Ne s’est-il pas trouvé naguère deux hommes de lettres qui collaboraient fraternellement, pour oser écrire que l’antiquité est le pain des professeurs ? Bien des hommes, même de lettres, et plus encore de demi-lettrés, pensent que la philologie, pour ne pas dire seulement l’humble grammaire, est le pain des cuistres et le divertissement oiseux de maniaques appelés par dérision « puristes ». On appellerait volontiers « impuristes » ceux de l’autre côté de la barricade.

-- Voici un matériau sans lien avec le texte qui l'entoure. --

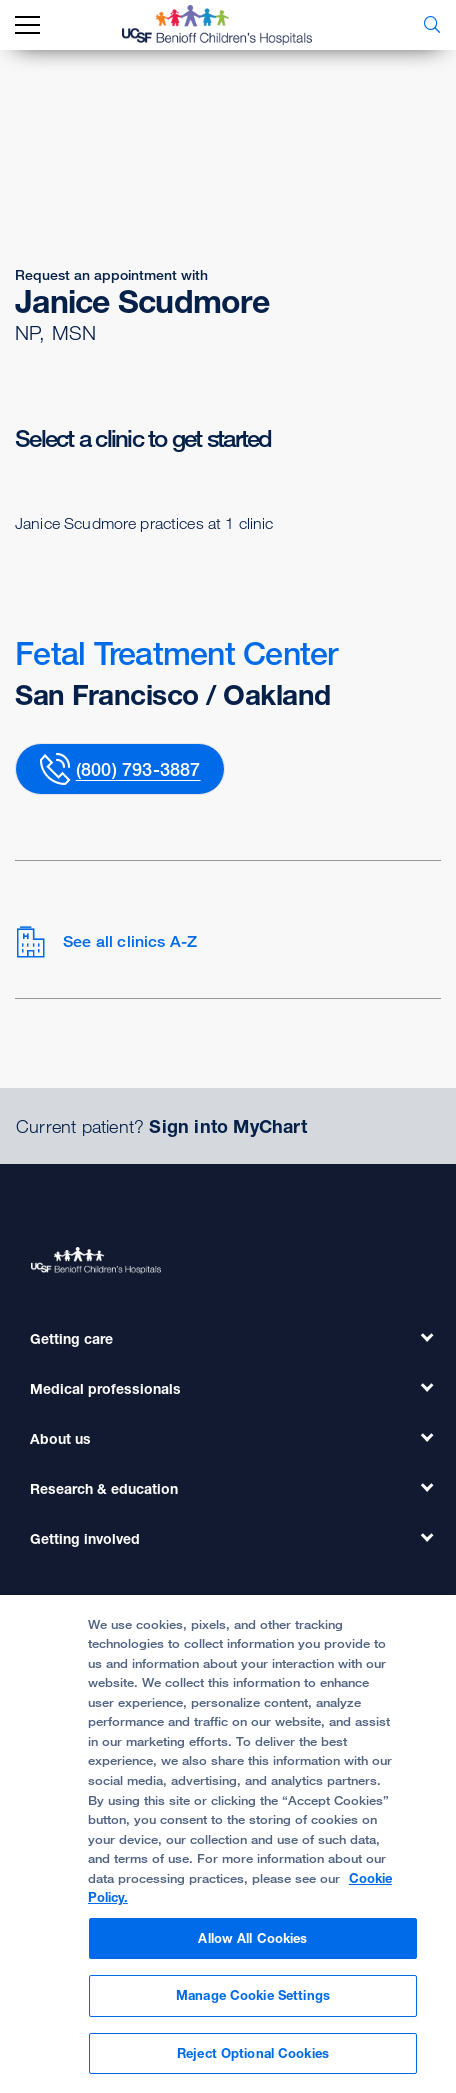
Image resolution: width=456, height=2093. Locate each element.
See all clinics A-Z (106, 942)
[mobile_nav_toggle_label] (27, 25)
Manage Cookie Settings (253, 2004)
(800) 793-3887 (138, 769)
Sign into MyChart (227, 1126)
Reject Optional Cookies (253, 2062)
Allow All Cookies (252, 1946)
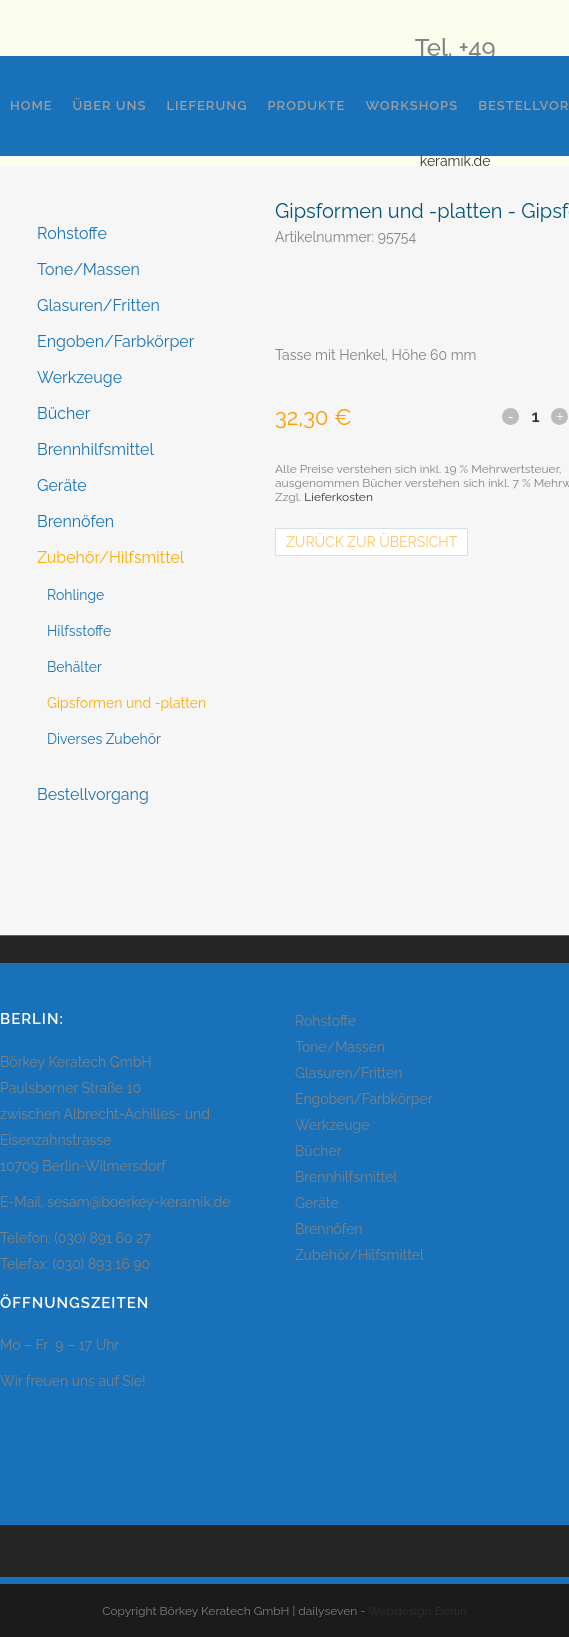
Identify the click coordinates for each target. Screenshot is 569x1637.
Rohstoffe (72, 233)
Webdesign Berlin (417, 1611)
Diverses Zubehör (104, 739)
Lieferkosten (338, 497)
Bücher (63, 413)
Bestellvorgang (93, 794)
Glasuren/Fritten (98, 305)
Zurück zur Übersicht (371, 542)
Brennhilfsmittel (95, 449)
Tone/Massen (88, 269)
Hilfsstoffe (79, 631)
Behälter (74, 667)
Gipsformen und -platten (126, 703)
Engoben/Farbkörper (115, 341)
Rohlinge (75, 595)
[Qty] (535, 416)
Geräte (62, 485)
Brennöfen (75, 521)
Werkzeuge (79, 377)
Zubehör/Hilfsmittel (110, 557)
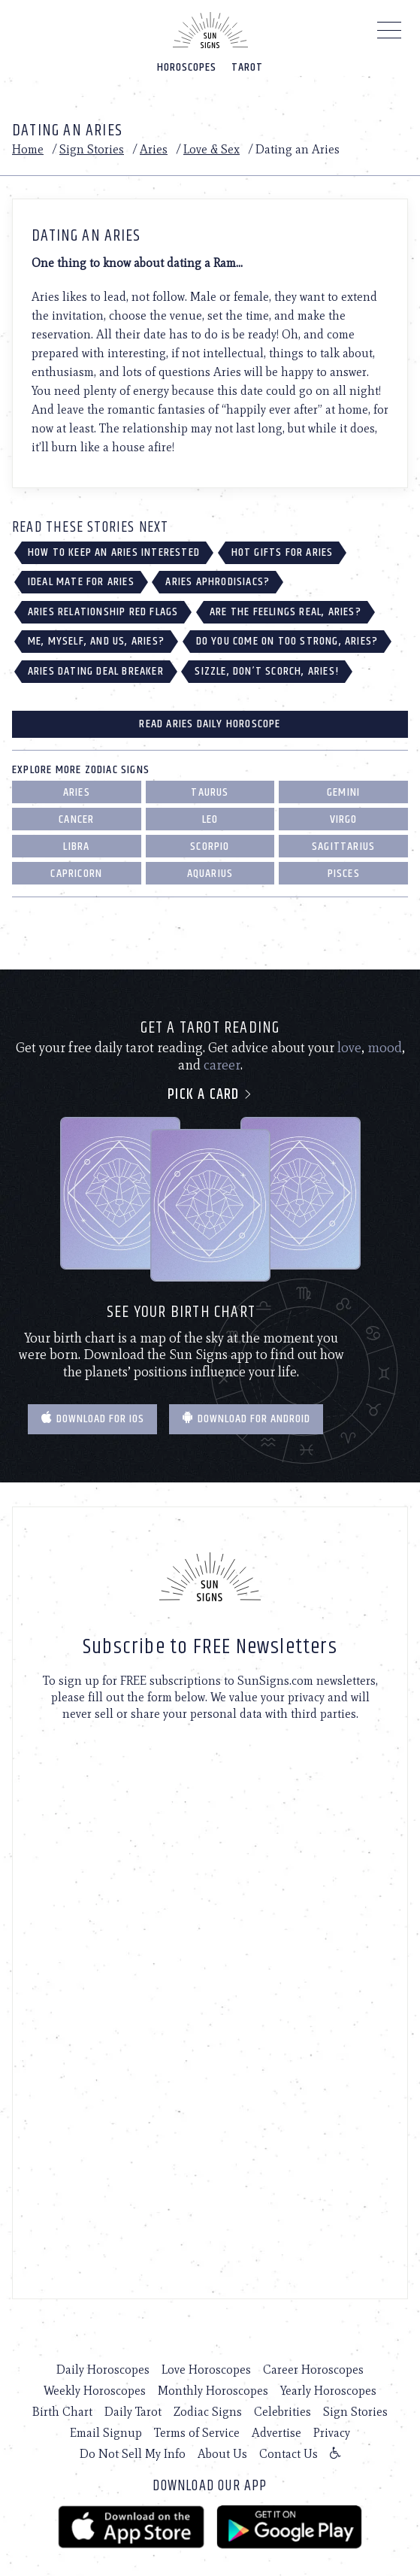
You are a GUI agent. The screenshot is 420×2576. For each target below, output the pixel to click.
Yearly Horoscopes (328, 2390)
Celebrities (282, 2412)
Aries (154, 149)
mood (384, 1047)
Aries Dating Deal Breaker (96, 671)
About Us (222, 2454)
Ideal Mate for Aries (81, 581)
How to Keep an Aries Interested (114, 552)
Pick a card (210, 1094)
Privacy (331, 2433)
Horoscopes (186, 67)
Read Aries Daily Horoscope (209, 724)
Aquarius (210, 873)
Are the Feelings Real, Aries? (285, 611)
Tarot (247, 67)
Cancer (76, 819)
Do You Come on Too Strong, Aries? (287, 641)
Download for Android (246, 1418)
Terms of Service (197, 2433)
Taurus (209, 792)
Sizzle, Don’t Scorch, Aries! (267, 671)
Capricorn (76, 873)
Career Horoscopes (313, 2369)
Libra (76, 846)
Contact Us (288, 2454)
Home (28, 149)
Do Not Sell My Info (133, 2454)
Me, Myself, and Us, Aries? (96, 641)
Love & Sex (211, 149)
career (222, 1065)
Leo (210, 819)
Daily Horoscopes (103, 2369)
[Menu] (389, 34)
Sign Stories (91, 149)
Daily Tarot (133, 2412)
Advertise (276, 2433)
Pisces (344, 873)
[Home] (210, 30)
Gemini (343, 792)
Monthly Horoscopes (213, 2390)
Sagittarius (343, 846)
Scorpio (209, 846)
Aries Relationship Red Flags (103, 611)
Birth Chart (62, 2412)
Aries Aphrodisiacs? (217, 581)
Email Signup (106, 2433)
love (349, 1047)
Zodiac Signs (208, 2412)
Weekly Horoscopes (95, 2390)
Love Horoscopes (206, 2369)
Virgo (344, 819)
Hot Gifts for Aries (282, 552)
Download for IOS (92, 1418)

Ils ne sont pas moins maniaques dans leur genre, mais leur manie est astucieuse : incapables de correction, ils ont adopté la manie commode de l’incorrection et ils tournent en ridicule ce qui passe leur capacité. Ils ne raillent plus, ils montent sur leurs grands chevaux et s’indignent, s’ils voient que l’on prétend continuer à s’occuper de ces futilités quand l’ennemi est à Noyon, ou sur la ligne Siegfried, au contact de la ligne Maginot. Ceux d’entre ces primaires qui ont ouï parler du bas-Empire appellent cela du byzantinisme. Étant, ainsi que tous les primaires, gens à principes, ils justifient leur indifférence par une théorie, qui tient toute dans cette formule, ou plutôt ce slogan : on parle toujours assez bien du moment qu’on arrive à se faire comprendre. Il serait facile de leur répondre qu’on n’arrive jamais à se faire comprendre quand on parle mal ; mais on perdrait son temps : ils sont butés. Et ce n’est point d’ailleurs de ces vaines chicanes qu’il s’agit : il s’agit de la langue française, qui est une des valeurs éternelles de la France.